I am going through the same thing. Wanting to believe he was with me and our girls for the right reason, and all along he was still in contact with her - he went through 3 pay as you go phones, throwing one away to fix us, then going back to her, then throwing away.....created new email accounts and new FB account. There are ways they can keep the affair going and you not able to track - I could not find anything after the last "goodbye" email to her (Jan 4rd)...2 weeks later my WS contacted her and started it back up again via text and email...went on for almost 6 weeks and he came clean. We are at day 9 after his last confession. I think a cheating hubby is stuck between what he/she knows is right and what his/her hormones tell him/her. I agree on the withdrawals....it is bad. You cannot belive a word they say. Mine was saying all the right things, buying me flowers and gifts...now he is doing the same thing, which makes it difficult to believe, even though he now says he has the lights on and can see clearly all that he has done. This time he even begged me to give him another chance...that did not happen before. I wish you well and hope that your WS gets his head out of his butt faster than mine...but don't trust him, and watch his actions and pay no mind to his words. If he gets mad at you for bringing it up or telling you that he can deal with it if you don't talk about it - DONT BELIEVE HIM...in my current experience, not talking about it means that it is still going on - and I have received a lot or words of wisdom from this board...most has been dead on. Stay strong and be happy with who you are. Don't be jealous of OW - what kind of a person would have an affair with a married person with children...not a very good one.


----------



## naperken (Feb 21, 2012)

Jellybeans said:


> #1: he must end ALL contact with the OM, completely & forever


This ^^

What he's feeling is the withdrawals from his addiction, dopamine is a very strong drug and it won't start to fade until contact is completely broken off.

Unfortunately, there's nothing that you can do without being co-dependent and sabotaging the work that is his alone to do.

Edit: Just be vigilant and take care of yourself and your family.


----------



## BeenThereAndSuffering (Mar 12, 2012)

So hard, I am hanging on...I had to change my phone number because I was being harassed byonly God knows who, I think it was OW but can't say for sure...keep me in your prayers and am I strong that things are moving forward....


----------



## sigma1299 (May 26, 2011)

Good Luck. Most everyone here wants to help and the majority have been through what you are going through. When you need help, guidance, an opinion, or just somewhere to vent post here. 

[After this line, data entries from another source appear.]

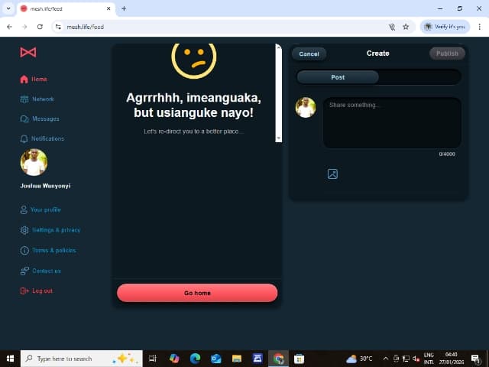The height and width of the screenshot is (367, 489).
Task: Click the add image icon in composer
Action: click(333, 174)
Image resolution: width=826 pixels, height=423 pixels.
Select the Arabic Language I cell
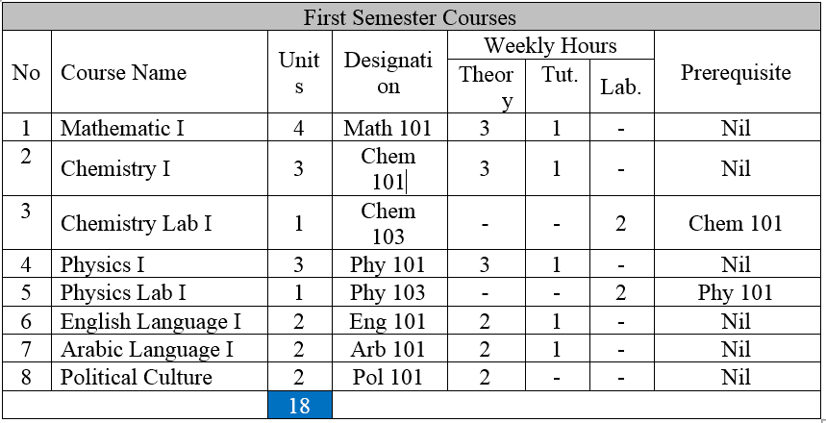[146, 349]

Remember, regardless of what happens today the sun will rise tomorrow.


----------



## BeenThereAndSuffering (Mar 12, 2012)

Its hard to be the strong one when you are the one falling apart and need someone to hold you......


----------



## naperken (Feb 21, 2012)

BeenThereAndSuffering said:


> Its hard to be the strong one when you are the one falling apart and need someone to hold you......


Believe me, I get it. It's soul sucking when the person who has done this is/was your best friend.

I leaned heavily on my friends and they stepped up and helped me through this horrible time... Yours will too.


----------



## BeenThereAndSuffering (Mar 12, 2012)

No..all of our friends were mutual friends, you know my friends were his friends wives and my friends husbands were his friends kinda thing no one wants to know whats going on they all say work it out.....right now I am leaning on God and this forum to help me stay sane...especially as my heart is breaking into millions of pieces...


----------



## naperken (Feb 21, 2012)

BeenThereAndSuffering said:


> No..all of our friends were mutual friends, you know my friends were his friends wives and my friends husbands were his friends kinda thing no one wants to know whats going on they all say work it out.....right now I am leaning on God and this forum to help me stay sane...especially as my heart is breaking into millions of pieces...


Of course they want you to work it out, they're mutual friends, but that doesn't necessarily mean they aren't sympathetic to the trauma you're experiencing.

One of my greatest supporters throughout my ordeal has been the Dad of my daughter's boyfriend. The wife and I have been very close to the family for years... We've often warned the daughter, "if you guys breakup, we're keeping the family!" He has become one of my closest friends, he was the one that smacked me upside the head when low esteem and self doubt clouded my judgement and what I knew in my gut was right, thus confronting my wife. During this time, he and his wife, who are true friends of our marriage, have said that they're saddened, confused, and disappointed by my wife's behavior, but they still and will always love her.

Gonna ask you what may be a hard question, would your friends be truly that unsupportive or is your embarrassment and shame preventing you from reaching out? Bottom line, you can't do this alone... you need a support network on earth too!


----------



## BeenThereAndSuffering (Mar 12, 2012)

Maybe you are right maybe I am afraid of the embarassment and shame, if we work this out then everyone is gonna know and look at us differently...pride sucks.....he did admit to me last night that he wasn't IN love with OW but just the way she made him feel, maybe this is finally a step in the right direction and maybe today we won't take another 3 more steps backward back into hell.


----------